■ Problem description ■
For each line in the data below that holds "agent", return a copy.

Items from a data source
■ ■ ■ ■
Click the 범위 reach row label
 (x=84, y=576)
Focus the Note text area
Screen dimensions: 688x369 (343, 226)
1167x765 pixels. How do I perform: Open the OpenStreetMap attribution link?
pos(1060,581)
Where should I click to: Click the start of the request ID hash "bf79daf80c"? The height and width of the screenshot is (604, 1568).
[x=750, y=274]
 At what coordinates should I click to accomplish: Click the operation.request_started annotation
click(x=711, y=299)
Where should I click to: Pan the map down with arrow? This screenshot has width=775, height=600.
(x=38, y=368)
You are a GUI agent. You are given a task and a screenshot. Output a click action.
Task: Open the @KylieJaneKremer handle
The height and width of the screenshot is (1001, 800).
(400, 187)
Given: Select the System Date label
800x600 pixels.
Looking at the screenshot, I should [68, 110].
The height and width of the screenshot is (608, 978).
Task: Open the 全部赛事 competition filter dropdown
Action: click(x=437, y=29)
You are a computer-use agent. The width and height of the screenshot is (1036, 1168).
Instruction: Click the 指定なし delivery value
■ ■ ■ ■
■ Solution for this problem ■
You are a GUI agent. You are given a task and a screenshot. Output a click action.
You are a computer-use agent. The width and height of the screenshot is (1036, 1168).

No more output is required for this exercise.